Certes c'est pas facile et j'ai encore régulièrement des réflexes à questionner, mais j'ai appris les choses les plus intéressantes en photo en devant dépasser des obstacles et, finalement, en m'appuyant dessus comme une force.
— Dis-nous en un peu plus sur le collectif Bon pied bon œil dont tu fais partie ? Son ancienneté, qui le compose, son leitmotiv...
Ce collectif est né de la rencontre de plusieurs photographes / vidéastes lors du contre-sommet du G8 à Heiligendamm (Allemagne) en 2007. Après cette expérience, forte, il y a eu l'envie de continuer, en particulier autour de collages photos, manière de rendre aux luttes nos visions de l'intérieur, puisque nous en faisons partie. Nous ne sommes pas objectif-ve-s, nous prenons nos objectifs pour militer, démontrer l'oppression, la domination et montrer la beauté dans la lutte, sa fulgurance, sa poésie.

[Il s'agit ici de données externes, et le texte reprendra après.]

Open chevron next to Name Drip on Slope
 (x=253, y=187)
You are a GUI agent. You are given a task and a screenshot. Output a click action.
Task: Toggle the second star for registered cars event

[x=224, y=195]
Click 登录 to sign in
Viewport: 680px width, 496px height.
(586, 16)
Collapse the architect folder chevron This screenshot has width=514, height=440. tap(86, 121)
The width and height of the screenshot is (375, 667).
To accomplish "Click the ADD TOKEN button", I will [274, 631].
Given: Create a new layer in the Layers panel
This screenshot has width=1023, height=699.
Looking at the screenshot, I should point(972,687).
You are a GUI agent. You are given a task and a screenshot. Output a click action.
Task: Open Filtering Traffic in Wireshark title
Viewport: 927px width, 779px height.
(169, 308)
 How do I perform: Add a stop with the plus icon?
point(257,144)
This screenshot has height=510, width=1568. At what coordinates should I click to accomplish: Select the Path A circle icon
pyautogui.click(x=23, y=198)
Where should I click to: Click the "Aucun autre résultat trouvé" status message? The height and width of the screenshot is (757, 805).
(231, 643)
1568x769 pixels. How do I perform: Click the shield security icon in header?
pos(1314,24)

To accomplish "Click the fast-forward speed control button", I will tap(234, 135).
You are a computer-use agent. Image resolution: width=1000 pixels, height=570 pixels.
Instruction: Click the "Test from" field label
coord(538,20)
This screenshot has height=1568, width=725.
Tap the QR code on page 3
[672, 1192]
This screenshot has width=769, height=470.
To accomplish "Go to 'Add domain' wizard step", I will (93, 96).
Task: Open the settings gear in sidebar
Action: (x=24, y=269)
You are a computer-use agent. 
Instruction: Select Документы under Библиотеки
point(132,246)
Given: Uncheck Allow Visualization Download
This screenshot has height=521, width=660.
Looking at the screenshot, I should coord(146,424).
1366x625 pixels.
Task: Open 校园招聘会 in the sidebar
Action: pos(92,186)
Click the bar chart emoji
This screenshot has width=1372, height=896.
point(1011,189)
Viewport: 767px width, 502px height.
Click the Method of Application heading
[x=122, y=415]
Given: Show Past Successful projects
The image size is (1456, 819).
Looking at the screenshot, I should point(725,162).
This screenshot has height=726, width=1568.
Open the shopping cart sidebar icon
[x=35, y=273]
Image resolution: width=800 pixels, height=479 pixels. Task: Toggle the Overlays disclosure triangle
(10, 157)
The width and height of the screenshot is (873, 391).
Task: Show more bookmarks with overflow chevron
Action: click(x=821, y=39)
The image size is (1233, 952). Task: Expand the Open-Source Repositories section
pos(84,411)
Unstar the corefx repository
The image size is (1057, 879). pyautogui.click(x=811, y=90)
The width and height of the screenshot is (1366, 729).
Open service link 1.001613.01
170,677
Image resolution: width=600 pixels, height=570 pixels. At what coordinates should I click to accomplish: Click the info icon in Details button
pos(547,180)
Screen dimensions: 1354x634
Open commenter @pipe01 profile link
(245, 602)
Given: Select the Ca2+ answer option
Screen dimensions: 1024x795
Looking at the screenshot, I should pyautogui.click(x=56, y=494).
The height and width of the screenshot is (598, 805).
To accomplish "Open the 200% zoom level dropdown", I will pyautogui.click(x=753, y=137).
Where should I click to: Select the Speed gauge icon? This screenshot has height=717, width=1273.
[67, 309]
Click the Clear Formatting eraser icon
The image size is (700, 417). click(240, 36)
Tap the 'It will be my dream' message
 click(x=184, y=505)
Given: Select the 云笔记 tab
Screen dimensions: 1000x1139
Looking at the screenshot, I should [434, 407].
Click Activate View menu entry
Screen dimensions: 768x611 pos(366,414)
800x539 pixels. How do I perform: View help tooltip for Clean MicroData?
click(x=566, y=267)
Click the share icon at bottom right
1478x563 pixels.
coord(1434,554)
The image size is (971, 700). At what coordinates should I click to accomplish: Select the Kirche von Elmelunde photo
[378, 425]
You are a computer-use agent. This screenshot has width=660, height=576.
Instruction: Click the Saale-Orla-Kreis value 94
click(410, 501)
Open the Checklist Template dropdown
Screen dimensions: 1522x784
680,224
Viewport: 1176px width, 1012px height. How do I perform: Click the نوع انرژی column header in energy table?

Avec le temps, le collectif s'est ouvert à d'autres photographes / vidéastes, même temporaires, qui partageaient des convictions et une éthique proches. C'est ainsi que Tomagnetik et Genetikmonoeil sont venus me coopter lors de la manif de réoccupation de la ZAD de Notre-Dame-des-Landes, le 17 novembre 2012.
Son fonctionnement est un peu... anarchiste : c'est l'autogestion et l'horizontalité avant tout ! Chacun-e fait sa route dans les luttes comme dans sa vie. Parfois nous nous prévenons pour telle ou telle occasion, nous profitons du réseau collectif pour informer sur certains sujets qui nous touchent, mais quand on a le temps, car en vrai on est tellement pris-e-s dans le tourbillon de la vie qu'on oublie souvent de le faire. Notre site web est rarement mis à jour et la multiplicité des plateformes de communication, l’hégémonie de certains réseaux « sociaux » si pratiques mais qui ne représentent pas forcément nos valeurs, ça aide pas !
Le truc chouette, c'est quand on arrive à se croiser : ça donne souvent l'occasion de faire un collage ensemble. Les derniers en date étaient à Marseille, sur les mur de Manifesten, en soutien aux disparus d'Ayotzinapa au Mexique. Le Mexique dont je revenais juste de 6 mois de voyage et où ont été faits les trois collages précédents. C'était un voyage imprévu et incroyable, en partie pour représenter la lutte de la ZAD de Notre-Dame-des-Landes, avec des super rencontres comme le squat Chanti Ollin à Mexico, et les zapatistes au Chiapas, mais pas que... bref, il y en a eu dans plein d'autres lieux des collages, plein de rencontres de dingues, la liste est longue !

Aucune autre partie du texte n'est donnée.